Demandez à un bilingue la meilleure traduction de « zorra » en français et vous ferez fuser les noms d’oiseaux : « salope », « traînée », « garce »… Cela veut aussi dire « renarde ». « Chienne » pourrait être l’équivalent le plus proche dans la langue de Molière, histoire de rester dans le registre injurieux et animalier. Le propos de la chanson, en revanche, n’est en rien rabaissant ou méprisant. Au contraire.

 

« Elle renverse les insultes qui la ciblaient »

« Je vais sortir dans la rue pour crier aux quatre vents ce que je ressens », prévient, en fin de couplet, la chanteuse. Le refrain suit : « Si je sors seule, je suis une chienne. Si je m’amuse, je suis la plus chienne. Si je prolonge et qu’il fait jour, je suis encore plus qu’une chienne. Quand j’obtiens ce que je veux (chienne, chienne), ce n’est jamais parce que je le mérite (chienne, chienne). » Zorra, un manifeste féministe ?

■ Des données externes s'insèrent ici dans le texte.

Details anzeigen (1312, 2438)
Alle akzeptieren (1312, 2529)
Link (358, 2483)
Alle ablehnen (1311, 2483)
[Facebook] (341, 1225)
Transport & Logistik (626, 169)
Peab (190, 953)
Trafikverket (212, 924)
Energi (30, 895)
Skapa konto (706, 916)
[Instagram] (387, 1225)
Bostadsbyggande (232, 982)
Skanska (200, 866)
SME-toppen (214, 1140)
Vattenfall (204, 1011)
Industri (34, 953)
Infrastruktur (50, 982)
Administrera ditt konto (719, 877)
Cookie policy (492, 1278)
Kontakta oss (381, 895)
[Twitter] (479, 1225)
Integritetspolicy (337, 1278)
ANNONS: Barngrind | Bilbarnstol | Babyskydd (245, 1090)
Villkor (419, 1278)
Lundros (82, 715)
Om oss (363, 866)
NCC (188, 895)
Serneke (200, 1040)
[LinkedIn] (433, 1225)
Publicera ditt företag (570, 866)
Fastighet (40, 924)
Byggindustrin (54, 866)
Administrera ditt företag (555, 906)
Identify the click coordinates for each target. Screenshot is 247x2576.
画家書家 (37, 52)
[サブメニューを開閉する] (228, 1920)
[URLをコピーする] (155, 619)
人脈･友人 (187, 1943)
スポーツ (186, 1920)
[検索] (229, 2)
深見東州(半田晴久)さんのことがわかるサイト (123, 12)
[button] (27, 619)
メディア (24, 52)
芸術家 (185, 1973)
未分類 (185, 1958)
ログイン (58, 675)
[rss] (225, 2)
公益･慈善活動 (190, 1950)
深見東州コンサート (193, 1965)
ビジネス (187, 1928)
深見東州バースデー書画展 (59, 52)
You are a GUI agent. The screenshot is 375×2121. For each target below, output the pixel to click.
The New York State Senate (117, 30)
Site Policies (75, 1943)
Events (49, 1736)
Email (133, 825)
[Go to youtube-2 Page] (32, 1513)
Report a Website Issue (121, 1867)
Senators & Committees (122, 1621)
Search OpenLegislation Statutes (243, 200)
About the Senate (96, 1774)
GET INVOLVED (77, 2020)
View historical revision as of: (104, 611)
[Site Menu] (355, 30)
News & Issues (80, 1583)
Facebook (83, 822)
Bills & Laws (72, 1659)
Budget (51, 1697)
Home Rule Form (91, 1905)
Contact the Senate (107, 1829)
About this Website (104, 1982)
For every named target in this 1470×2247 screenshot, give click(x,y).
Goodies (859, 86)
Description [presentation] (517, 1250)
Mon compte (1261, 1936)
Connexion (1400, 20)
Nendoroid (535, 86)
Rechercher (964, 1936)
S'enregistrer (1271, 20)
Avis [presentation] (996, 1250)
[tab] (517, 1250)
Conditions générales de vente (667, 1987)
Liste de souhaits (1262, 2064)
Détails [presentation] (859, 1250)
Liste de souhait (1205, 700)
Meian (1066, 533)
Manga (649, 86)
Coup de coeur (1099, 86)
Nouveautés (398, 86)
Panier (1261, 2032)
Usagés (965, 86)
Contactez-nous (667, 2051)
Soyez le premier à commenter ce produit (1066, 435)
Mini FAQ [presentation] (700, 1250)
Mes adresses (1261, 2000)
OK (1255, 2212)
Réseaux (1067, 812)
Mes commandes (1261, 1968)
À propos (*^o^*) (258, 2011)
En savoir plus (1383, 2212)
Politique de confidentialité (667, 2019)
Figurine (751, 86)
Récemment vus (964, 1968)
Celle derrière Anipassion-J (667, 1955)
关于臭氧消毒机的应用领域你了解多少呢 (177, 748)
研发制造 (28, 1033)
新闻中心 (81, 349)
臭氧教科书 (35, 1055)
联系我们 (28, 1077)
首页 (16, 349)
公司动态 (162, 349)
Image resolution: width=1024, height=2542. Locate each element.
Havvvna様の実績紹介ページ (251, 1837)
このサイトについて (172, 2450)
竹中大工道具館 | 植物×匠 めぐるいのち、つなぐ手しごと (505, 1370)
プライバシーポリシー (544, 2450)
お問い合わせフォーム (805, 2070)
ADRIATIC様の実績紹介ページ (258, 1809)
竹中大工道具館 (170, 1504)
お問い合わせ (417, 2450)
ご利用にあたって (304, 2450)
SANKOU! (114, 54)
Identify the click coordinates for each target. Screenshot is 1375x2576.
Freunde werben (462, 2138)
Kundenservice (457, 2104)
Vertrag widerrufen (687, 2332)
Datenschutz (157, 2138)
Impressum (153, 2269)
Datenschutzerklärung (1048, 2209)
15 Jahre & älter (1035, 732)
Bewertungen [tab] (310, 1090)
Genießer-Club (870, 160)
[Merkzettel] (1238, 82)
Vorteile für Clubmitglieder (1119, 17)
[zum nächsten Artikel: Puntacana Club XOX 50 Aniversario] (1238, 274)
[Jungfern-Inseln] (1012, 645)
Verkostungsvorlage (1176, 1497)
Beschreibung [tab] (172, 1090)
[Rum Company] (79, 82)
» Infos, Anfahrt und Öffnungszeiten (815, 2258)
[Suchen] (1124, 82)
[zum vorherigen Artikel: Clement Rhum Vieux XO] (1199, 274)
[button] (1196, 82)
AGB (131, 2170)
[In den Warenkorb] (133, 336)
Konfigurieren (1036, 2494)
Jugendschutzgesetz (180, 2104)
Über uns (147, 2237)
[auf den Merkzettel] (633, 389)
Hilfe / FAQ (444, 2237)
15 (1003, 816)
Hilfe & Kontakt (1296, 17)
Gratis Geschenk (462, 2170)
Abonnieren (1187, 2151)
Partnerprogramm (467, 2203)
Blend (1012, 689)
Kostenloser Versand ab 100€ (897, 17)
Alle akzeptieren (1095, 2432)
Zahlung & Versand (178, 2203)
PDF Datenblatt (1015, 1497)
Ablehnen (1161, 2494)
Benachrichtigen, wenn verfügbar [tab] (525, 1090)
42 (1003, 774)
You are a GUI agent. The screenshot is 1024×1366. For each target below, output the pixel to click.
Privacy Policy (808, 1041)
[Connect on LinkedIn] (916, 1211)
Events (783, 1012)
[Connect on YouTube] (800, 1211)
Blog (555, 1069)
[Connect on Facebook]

C’est ce que pense Lucia, 20 ans, croisée à la sortie de la salle. « Je suis contente parce que c’était ma chanson préférée et qu’elle a gagné, raconte-t-elle. Le message compte beaucoup pour moi. »

Les paroles de la chanson partent du constat que les femmes sont encore souvent stigmatisées pour certaines attitudes alors qu’un homme sera laissé tranquille s’il agit de la même manière.

« Les femmes sont regardées d’un mauvais œil si elles sortent seules, font la fête, si elles rentrent tard, etc., déplore Araceli Manzanares, journaliste à Pronto. A travers le texte, Mary Bas parle des critiques qu’elle a reçues et reçoit. C’est de l’empouvoirement, elle renverse les insultes qui la ciblaient pour les revendiquer et les transformer en quelque chose de positif. »

En conférence de presse post-victoire, la chanteuse de Nebulossa enfonce le clou : « Ce soir, je me sens super-zorra ! », un terme qu’elle trouve tout autant gratifiant que « superhéroïne ». « Ici, les gens prononcent ce mot en toute liberté, se réjouit-elle. Le mot va commencer à être perçu autrement, nous lui avons donné une nouvelle signification. » Parmi ces gens, il y a de nombreux homos, venus en masse pour vivre le Benidorm Fest, qui s’est ouvert avec la première demi-finale mardi, et réveiller la station balnéaire généralement assoupie hors saison. Zorra et sa dimension exutoire ont conquis la communauté gay, prête à le ranger au côté d’autres standards célébrant les préjugés terrassés tels que Smalltown Boy de Bronski ou A quien le importa ? du groupe Fangoria. « Cette chanson est devenue pour moi un hymne qui lutte contre l’oppression et contre une mentalité machiste encore ancrée dans notre société, nous confie ainsi Jose Luis, qui a suivi la finale depuis la fosse bouillonnante. C’est un chant sur la liberté. »

 

Une chanson « nécessaire »

La chanson est appelée à être un tube dans toute l’Espagne. Un indicateur comme un autre : samedi, le morceau s’apprêtait à dépasser les 2 millions de streams sur Spotify. De tous les titres du festival, il était le plus écouté sur la plateforme, loin devant les 780 000 écoutes de Brillos Platino d’Almacor (qui s’est classé 5e au palmarès du Benidorm Fest).

Et maintenant, il reste l’Europe à conquérir, avec la finale de l’Eurovision en ligne de mire, le 11 mai. Mary Bas se dit heureuse de pouvoir y présenter cette chanson « nécessaire », rappelant que les hommes et les femmes « doivent être de conditions égales, et qu’il n’y ait plus d’écarts entre [elles et] eux dans quelque domaine que ce soit ». « J’espère que le public international comprendra le message », nous glisse Araceli Manzanares. Le règlement du concours interdisant « les jurons et autres mots inacceptables », Zorra sera-t-elle autorisée à participer sans modification ? « Il ne faut pas changer les paroles ! C’est toute l’essence et le propos de la chanson, sinon, ça n’a pas de sens », plaide auprès de nous la journaliste de Pronto. Et Mark Dasousa de Nebulossa de rappeler : « “Zorra”, ça veut dire “renarde”, non ? », manière de dire que l’argument est tout trouvé au cas où la question du changement de texte viendrait à se poser.